Moses – The Burning Bush
When God has a big job to get done, he doesn’t always pick the greatest person to do it. He simply chooses a person who will become available to him for the task that he has that needs done. In tonight’s Scripture, the task to liberate God’s people didn’t go to a great military or political figure, but to a man that was not even favored by his own people, in fact he had very little, if any, contact with them for 40 years, but he was the man that God wanted to do the job. He chose Moses because he knew that Moses was able to be used.
Moses had a rather dubious background. Just think of all the things he had gone through before God chose him. He had been born of Hebrew parents, but had been raised in Pharoah’s mansions. Pharoah’s daughter had found him floating in the river and had taken him in to be raised by her. His natural and adopted heritages had to have many conflicts socially, economically, and spiritually. His early life was full of these type of conflicts.
Though he was raised an Egyptian, Moses’ heart would not ever allow him to fully give up his natural heritage as a Hebrew. It was inevitable that these two worlds would eventually find a major battlefield in his heart. He chose to favor his heart over his mind at a critical point in the conflict.
Moses interceded in an incident between an Egyptian and a Hebrew, killing the Egyptian. Overnight he became a fugitive from the justice system of Egypt and an alien from the hearts of the Hebrews. He had broken the Hebrew code of ethics and the Egyptian law and lost their trust. He fled from this organized society to hide out, but God still wanted to use him.

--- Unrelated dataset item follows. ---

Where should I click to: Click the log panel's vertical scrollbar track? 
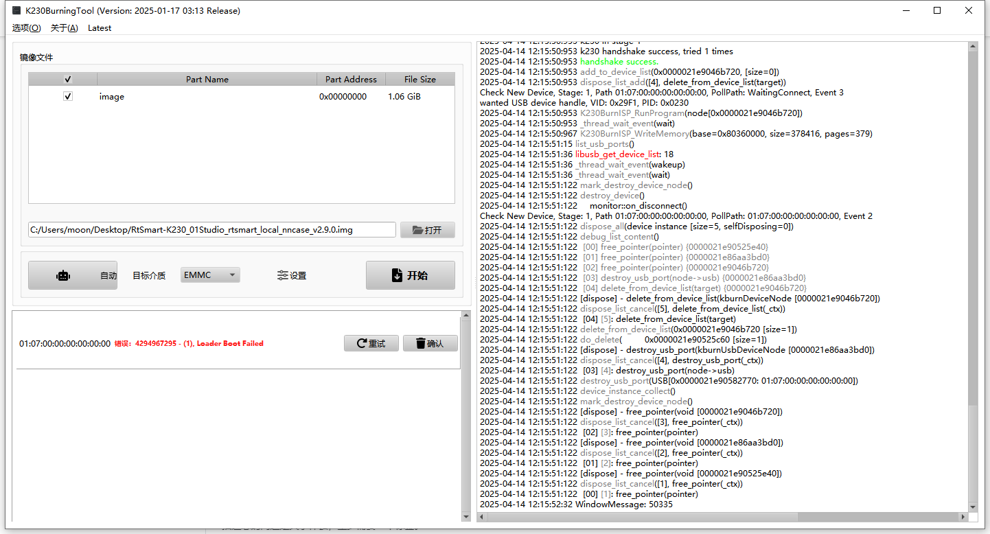[972, 453]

God spoke to Moses in a very unique way. On an isolated mountainside, God talked to Moses out of a bush that was burning, but was not being consumed. This was something different. They tell us that the site of a burning bush in that area was not that uncommon, as the sunlight reflected off of various rocks and stones that littered the area causing the bushes to catch fire. This one was different, though, as the bush did not burn up. This bush was spared and it caught Moses’ attention. As Moses approached the bush, he wasn’t aware of it, but he was about to receive three very significant messages from God.
First, Moses was made aware of the angel of the Lord being present in the bush. God’s call to a great task is always accompanied by a realization that God is there. God was there with Moses that day, he was there with Paul on the Road to Damascus, and he is with us today in the person of the Holy Spirit.
Second, Moses’ attention was drawn to the bush by the presence of an angel and the flaming fire. This showed Moses the message of God’s miraculous power to preserve through all kinds of adversities and troubles. Also, his immutable nature of remaining unchanged is shown to us through this event.
A third thing that Moses learned was that God is a God of overwhelming grace. Though his justice had been experienced by those who disobeyed him, it could not overshadow his love for his chosen people. God’s greatest message is always one of love and grace.
God’s revelation to Moses was intended for more than to just give him an awareness of his presence, it was to inform him of a mission.
God immediately made Moses aware that the ground he was standing on was holy ground. This is a fact that is true in the life of every servant directly called of God. People do not select the ministry as a vocation, they are selected by God for the ministry.
God had felt the opposition of his people. He knew their suffering. He knew what they were going through. He knew of all the injustices that were being done to them. He felt their pain and agony. God knows the same thing about us today.
God’s challenge was for Moses to lead the Hebrews out of Egyptian bondage into the land that he had promised Abraham. God’s promises are as strong and as sure as his own character.
Moses could only see problems with the task God had set out for him. He thought of so many reasons that he could not accomplish the task God had for him. He came up, just like us, with excuse after excuse, but God knew that Moses was HIS man. God would give him the power and authority to get the job done. The ministry was God’s – not Moses’. God would accomplish what he wanted done.
God still calls for servants to lead sinners out of the life of bondage. The excuses of Moses are still used by people today. But by the authority of God, his present-day servants can still go forward to have victory.